Wisła Kraków - Śląsk Wrocław, Sebastian Mila, Łukasz Garguła

i

Autor: East News

Śląsk - Wisła, wynik 0:0. Bez wielkich emocji i bramek w hicie Ekstraklasy

2013-08-04 21:54

Po mało emocjonującym meczu Śląsk Wrocław zremisował 0:0 z Wisłą Kraków. W barwach zespołu "Białej Gwiazdy" wystąpił wracający do Krakowa Paweł Brożek, ale nawet on nie zdołał przechylić szali zwycięstwa na korzyści gości.

Pierwsza połowa nie rozpieściła kibiców. Niby na boisku coś się działo, niby Śląsk oddał 5 celnych strzłów na bramkę Wisły (goście celnie uderzali raz), ale zagrożenia wielkiego w polu karnym "Białej Gwiazdy" nie było. - To nie tak, że ja robię najwięcej roboty. Widać mnie, bo jestem wysoki - śmiał się w przerwie bramkarz Wisły, Michał Miśkiewicz. Groteskowej wypowiedzi udzielił z kolei dyrektor sportowy Śląska, Krzysztof Paluszek, który stwierdził, że piłkarze z Wrocławia są... przemęczni. W 3. kolejce ligowej? Strach więc pomyśleć, co będzie dalej zwłaszcza, że w tym sezonie rozgrywki liczą 37 meczów.
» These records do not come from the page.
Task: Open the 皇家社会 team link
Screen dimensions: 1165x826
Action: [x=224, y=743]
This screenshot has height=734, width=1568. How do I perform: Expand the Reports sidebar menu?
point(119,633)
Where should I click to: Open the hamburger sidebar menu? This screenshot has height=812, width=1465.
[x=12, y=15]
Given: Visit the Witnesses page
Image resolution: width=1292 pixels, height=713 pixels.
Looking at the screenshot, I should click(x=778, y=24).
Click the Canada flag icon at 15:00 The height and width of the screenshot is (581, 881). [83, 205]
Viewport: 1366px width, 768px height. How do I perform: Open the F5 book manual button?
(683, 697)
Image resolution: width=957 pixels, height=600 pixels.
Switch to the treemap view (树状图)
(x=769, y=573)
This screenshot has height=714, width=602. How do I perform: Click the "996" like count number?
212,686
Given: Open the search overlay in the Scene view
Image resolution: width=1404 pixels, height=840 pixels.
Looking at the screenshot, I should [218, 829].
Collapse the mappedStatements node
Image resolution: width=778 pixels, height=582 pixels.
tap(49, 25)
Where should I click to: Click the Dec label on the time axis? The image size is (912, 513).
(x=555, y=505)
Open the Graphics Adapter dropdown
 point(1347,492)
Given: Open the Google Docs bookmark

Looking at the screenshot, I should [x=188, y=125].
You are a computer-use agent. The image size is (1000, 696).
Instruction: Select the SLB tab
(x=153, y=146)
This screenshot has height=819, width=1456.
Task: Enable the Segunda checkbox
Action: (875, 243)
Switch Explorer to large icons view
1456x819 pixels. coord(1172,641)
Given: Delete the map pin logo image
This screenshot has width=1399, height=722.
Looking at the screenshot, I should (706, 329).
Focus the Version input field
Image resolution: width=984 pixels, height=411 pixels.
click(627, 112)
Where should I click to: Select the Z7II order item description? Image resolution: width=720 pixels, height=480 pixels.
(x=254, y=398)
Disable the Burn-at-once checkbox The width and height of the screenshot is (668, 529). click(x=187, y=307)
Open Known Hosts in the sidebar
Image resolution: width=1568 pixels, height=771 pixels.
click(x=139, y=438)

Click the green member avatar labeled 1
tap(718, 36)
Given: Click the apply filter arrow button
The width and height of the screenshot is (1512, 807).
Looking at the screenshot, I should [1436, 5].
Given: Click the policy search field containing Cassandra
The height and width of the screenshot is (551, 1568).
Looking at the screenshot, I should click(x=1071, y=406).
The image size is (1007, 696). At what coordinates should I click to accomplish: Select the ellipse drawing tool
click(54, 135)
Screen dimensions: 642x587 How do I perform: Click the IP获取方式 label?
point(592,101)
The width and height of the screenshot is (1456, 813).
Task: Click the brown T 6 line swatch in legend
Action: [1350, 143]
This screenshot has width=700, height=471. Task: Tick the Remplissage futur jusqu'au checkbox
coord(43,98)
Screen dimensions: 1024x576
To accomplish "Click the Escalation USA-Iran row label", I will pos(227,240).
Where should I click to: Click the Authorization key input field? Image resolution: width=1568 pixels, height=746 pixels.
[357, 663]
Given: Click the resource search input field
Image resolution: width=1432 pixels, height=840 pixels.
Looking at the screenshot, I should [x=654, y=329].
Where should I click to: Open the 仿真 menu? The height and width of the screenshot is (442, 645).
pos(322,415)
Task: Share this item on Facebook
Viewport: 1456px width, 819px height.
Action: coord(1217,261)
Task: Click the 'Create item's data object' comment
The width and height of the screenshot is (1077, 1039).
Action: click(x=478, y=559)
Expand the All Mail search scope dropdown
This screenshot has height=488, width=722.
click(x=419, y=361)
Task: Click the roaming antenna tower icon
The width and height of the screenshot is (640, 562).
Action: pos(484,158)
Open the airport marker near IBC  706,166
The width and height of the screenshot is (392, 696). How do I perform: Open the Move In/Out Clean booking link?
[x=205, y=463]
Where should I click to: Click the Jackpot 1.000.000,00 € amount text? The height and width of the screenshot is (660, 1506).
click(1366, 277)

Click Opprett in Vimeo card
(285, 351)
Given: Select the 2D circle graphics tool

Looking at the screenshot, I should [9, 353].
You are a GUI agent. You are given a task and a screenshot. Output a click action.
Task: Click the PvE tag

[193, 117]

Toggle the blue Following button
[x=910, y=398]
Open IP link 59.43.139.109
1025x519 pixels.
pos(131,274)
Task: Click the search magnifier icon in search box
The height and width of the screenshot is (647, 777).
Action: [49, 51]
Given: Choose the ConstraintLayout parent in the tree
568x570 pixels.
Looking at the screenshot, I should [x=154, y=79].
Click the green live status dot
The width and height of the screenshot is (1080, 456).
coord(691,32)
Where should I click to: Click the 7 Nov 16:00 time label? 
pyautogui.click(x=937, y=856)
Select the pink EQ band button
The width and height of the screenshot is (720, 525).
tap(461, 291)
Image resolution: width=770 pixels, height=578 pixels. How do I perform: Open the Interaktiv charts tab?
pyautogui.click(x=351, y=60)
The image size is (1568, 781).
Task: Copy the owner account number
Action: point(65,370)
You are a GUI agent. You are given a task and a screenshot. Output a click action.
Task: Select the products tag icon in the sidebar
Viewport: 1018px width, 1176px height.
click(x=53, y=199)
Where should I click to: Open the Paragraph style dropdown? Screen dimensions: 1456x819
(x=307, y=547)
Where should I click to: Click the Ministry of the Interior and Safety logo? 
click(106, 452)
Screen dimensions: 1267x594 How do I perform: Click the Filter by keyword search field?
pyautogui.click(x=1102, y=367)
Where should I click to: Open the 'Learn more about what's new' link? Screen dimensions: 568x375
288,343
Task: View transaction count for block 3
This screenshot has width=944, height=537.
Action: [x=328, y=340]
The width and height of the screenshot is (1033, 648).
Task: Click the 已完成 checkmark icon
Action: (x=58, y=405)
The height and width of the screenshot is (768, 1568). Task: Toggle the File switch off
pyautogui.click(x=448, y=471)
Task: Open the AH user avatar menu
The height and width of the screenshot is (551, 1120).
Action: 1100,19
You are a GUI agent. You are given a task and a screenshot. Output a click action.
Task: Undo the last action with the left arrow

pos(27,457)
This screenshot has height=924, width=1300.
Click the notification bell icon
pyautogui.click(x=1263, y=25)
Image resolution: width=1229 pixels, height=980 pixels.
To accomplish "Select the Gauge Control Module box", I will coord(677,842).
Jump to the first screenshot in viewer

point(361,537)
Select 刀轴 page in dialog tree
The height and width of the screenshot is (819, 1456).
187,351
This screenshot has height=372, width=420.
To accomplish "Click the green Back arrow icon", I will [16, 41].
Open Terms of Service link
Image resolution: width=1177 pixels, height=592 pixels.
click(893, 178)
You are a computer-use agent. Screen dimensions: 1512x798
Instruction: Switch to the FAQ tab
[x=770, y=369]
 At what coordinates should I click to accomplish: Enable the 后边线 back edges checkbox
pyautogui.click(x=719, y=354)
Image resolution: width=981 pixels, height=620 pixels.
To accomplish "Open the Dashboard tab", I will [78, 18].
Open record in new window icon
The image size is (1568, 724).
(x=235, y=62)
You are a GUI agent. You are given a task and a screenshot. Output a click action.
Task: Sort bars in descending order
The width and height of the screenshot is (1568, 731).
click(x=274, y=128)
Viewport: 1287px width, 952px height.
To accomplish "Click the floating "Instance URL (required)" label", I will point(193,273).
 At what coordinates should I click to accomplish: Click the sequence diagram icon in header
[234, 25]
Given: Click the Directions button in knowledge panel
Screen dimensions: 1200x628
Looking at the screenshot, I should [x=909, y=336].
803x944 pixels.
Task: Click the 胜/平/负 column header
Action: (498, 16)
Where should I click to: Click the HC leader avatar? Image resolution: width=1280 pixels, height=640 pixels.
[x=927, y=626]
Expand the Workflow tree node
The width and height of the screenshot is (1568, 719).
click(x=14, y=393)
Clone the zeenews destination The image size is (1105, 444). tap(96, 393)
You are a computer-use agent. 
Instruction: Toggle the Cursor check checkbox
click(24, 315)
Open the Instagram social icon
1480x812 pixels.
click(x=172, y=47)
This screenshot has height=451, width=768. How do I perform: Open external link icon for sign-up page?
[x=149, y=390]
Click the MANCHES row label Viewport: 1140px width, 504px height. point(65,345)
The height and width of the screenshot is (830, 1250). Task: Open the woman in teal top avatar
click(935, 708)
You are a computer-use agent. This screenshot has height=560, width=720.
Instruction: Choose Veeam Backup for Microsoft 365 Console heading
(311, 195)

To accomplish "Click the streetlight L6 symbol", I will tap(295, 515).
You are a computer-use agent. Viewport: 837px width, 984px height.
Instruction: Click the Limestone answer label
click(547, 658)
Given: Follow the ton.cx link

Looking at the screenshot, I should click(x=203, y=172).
GÓRNIK - PIAST. PRZEWROTKA RADOSŁAWA SOBOLEWSKIEGO DAJE KOMPLET PUNKTÓW GÓRNIKOWI

W pierwszych minutach drugiej połowy obraz gry nie uległ zmianie. Paweł Brożek, który wrócił do zespołu Wisły, nadal nie mógł otrzymać dobrego podania od kolegów, a Śląsk strzelał, ale niecelnie, bo pudałami popisali się Amir Spahić i Tomasz Hołota. Cudowną szansę miał z kolei Rafał Boguski dla Wisły, ale jego uderzenie, oddane wślizgiem, świetnie obronił Rafał Gikiewicz. To była najgroźniejsza jak do tej pory sytuacja bramkowa w tym meczu. Nieługo potem dobrą okazję miał Brożek, a jego uderzenie głową o centymetry minęło bramkę Śląska. Kwadrans przed kończemu meczu gospodarze odgryźli się soczystym uderzeniem Waldemara Soboty, po tym piłke z trudm wybił przed siebie Miśkiewicz. Nikt z rywali jednak do niej do dopadł.

Do końca żadnej z drużyn nie udało się odwrócić losów meczu.